═══ Supplied entries

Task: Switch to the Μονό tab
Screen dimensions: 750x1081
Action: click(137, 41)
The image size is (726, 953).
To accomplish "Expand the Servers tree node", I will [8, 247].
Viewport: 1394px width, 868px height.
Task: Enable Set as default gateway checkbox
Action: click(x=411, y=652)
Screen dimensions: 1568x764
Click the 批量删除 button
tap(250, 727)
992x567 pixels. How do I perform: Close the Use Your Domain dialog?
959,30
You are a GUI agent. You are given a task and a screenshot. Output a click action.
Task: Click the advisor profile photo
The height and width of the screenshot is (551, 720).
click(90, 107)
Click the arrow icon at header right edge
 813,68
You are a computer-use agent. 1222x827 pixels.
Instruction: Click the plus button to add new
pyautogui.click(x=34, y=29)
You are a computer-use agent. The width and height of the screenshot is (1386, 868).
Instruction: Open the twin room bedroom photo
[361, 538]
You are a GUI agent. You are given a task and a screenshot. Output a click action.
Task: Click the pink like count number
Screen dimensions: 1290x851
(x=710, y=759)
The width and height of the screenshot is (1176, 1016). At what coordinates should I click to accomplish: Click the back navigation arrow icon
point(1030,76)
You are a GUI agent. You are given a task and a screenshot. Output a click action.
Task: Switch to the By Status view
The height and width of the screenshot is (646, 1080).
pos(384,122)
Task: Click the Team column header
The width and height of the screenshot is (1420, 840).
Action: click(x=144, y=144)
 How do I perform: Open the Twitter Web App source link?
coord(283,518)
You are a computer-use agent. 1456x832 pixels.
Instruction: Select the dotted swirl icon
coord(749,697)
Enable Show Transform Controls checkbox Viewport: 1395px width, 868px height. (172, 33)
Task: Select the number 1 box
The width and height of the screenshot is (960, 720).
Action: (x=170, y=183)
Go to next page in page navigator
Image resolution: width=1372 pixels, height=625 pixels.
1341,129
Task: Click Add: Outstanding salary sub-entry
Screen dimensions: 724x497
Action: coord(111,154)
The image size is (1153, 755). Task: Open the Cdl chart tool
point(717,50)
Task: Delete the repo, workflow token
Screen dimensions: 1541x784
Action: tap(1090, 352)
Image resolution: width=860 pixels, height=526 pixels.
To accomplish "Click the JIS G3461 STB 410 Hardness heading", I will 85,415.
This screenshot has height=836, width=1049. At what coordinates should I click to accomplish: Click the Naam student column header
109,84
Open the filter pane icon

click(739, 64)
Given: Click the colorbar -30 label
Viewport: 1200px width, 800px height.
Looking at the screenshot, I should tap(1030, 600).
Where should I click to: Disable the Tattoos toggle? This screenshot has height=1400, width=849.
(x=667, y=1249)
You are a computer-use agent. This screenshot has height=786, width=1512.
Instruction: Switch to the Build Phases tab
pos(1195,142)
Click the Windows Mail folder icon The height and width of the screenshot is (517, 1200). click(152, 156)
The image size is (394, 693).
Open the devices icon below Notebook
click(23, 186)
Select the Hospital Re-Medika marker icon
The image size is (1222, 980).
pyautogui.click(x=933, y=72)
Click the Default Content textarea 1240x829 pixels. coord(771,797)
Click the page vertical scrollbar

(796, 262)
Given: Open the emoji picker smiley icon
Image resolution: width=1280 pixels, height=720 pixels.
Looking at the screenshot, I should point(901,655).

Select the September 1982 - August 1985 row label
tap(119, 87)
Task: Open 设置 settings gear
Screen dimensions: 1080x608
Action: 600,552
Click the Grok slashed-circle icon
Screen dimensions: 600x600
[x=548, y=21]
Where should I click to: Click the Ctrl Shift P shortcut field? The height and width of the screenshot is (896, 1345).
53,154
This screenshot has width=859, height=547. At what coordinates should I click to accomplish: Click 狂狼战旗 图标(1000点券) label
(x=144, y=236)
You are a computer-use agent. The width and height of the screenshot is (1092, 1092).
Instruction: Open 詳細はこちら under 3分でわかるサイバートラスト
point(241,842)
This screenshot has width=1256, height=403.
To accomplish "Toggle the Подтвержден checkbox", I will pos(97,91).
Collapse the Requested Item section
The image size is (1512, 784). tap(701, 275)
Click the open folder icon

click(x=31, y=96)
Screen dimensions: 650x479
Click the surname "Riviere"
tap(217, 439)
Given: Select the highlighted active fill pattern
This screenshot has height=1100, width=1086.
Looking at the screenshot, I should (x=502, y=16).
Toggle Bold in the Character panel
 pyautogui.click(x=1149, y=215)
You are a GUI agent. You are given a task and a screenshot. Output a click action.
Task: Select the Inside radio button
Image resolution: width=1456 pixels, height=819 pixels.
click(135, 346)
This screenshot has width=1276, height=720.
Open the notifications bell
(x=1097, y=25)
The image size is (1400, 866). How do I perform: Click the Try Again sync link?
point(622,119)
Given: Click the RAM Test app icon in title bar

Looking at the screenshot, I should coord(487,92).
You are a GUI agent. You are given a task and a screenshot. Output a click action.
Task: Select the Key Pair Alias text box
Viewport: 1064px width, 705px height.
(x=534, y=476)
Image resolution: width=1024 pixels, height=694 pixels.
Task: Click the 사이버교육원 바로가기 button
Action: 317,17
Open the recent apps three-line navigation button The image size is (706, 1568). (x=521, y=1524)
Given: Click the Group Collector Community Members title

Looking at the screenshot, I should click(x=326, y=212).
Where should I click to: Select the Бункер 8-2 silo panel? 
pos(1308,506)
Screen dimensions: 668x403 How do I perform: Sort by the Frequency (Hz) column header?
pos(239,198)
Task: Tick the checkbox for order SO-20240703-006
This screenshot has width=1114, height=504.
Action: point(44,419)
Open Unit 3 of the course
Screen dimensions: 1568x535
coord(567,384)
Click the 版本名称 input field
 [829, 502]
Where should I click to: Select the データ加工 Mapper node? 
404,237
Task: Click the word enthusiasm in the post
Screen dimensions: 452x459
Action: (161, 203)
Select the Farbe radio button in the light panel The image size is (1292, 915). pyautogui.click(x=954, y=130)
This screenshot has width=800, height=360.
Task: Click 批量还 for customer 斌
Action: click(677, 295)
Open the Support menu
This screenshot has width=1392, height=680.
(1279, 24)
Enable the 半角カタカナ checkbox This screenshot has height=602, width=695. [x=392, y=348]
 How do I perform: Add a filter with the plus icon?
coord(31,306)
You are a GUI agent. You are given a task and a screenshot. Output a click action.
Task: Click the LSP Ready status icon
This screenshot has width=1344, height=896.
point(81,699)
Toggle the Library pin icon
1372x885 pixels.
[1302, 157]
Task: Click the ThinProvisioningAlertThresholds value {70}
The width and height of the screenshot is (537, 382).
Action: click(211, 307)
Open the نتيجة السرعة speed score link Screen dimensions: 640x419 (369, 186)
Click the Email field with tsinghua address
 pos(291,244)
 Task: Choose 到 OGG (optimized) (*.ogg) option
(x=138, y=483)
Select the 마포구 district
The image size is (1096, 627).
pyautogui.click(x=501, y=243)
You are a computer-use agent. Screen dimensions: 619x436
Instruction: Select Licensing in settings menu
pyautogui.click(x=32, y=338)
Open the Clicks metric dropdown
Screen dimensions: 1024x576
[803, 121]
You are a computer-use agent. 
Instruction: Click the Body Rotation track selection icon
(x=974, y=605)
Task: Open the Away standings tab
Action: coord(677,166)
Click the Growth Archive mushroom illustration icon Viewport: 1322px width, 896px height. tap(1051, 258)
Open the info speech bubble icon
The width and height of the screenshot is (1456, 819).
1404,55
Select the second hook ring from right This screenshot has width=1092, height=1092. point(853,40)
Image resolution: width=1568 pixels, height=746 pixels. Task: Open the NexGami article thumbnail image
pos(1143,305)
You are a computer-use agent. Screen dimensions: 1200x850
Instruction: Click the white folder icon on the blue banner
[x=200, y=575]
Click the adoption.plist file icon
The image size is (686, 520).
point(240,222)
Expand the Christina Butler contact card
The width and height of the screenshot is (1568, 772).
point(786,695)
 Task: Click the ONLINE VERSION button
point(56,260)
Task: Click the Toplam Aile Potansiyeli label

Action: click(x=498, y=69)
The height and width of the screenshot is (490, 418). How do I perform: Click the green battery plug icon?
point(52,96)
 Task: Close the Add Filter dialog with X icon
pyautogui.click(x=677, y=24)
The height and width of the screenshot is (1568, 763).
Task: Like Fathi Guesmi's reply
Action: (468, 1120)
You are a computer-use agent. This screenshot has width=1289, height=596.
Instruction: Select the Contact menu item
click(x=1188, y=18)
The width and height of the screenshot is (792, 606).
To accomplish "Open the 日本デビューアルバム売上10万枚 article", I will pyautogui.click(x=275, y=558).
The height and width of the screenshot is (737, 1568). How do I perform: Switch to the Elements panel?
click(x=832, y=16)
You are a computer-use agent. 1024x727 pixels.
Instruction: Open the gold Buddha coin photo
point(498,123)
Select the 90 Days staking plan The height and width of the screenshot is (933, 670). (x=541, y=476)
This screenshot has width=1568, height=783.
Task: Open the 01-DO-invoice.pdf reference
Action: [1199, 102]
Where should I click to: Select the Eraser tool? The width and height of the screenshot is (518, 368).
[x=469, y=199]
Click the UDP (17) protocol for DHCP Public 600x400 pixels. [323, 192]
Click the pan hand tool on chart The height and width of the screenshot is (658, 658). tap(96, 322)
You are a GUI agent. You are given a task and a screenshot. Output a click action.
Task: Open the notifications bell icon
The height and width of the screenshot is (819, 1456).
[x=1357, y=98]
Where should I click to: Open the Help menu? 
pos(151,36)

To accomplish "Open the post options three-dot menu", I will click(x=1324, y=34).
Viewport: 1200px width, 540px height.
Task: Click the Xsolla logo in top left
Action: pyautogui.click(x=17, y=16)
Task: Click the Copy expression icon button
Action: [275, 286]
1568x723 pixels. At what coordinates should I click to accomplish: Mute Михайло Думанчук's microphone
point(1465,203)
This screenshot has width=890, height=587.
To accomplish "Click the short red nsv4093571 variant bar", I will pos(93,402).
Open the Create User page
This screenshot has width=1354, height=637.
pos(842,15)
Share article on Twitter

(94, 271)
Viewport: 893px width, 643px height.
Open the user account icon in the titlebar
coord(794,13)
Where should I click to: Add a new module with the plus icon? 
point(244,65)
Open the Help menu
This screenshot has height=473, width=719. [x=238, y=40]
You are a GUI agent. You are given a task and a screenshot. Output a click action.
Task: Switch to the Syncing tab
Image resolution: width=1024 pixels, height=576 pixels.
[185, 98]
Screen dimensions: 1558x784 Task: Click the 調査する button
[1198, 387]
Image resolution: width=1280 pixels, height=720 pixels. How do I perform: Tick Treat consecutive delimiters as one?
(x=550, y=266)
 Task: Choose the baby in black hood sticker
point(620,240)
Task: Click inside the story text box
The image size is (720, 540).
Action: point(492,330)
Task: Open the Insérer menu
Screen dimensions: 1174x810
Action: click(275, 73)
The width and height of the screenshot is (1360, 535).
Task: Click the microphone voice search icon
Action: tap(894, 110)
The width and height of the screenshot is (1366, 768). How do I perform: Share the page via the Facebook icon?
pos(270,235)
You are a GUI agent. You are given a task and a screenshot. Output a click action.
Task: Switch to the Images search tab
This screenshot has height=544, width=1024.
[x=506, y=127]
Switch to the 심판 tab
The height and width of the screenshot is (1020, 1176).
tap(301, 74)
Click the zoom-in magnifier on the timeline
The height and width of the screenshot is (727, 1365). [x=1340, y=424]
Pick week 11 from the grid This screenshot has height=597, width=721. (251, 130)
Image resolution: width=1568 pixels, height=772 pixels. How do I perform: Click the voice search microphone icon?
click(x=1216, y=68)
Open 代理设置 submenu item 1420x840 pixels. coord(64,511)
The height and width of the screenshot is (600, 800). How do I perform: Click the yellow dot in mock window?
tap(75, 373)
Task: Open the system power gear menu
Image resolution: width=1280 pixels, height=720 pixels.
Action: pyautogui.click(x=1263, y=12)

══════

[To do]: Swap "advisor" for "mentor" in the records, beginning at the first line and stopping after the line that has "pyautogui.click(x=34, y=29)". Give those lines again with nothing else changed.

[Reply]:
Task: Switch to the Μονό tab
Screen dimensions: 750x1081
Action: click(137, 41)
The image size is (726, 953).
To accomplish "Expand the Servers tree node", I will [8, 247].
Viewport: 1394px width, 868px height.
Task: Enable Set as default gateway checkbox
Action: click(x=411, y=652)
Screen dimensions: 1568x764
Click the 批量删除 button
tap(250, 727)
992x567 pixels. How do I perform: Close the Use Your Domain dialog?
959,30
You are a GUI agent. You are given a task and a screenshot. Output a click action.
Task: Click the mentor profile photo
The height and width of the screenshot is (551, 720).
click(90, 107)
Click the arrow icon at header right edge
 813,68
You are a computer-use agent. 1222x827 pixels.
Instruction: Click the plus button to add new
pyautogui.click(x=34, y=29)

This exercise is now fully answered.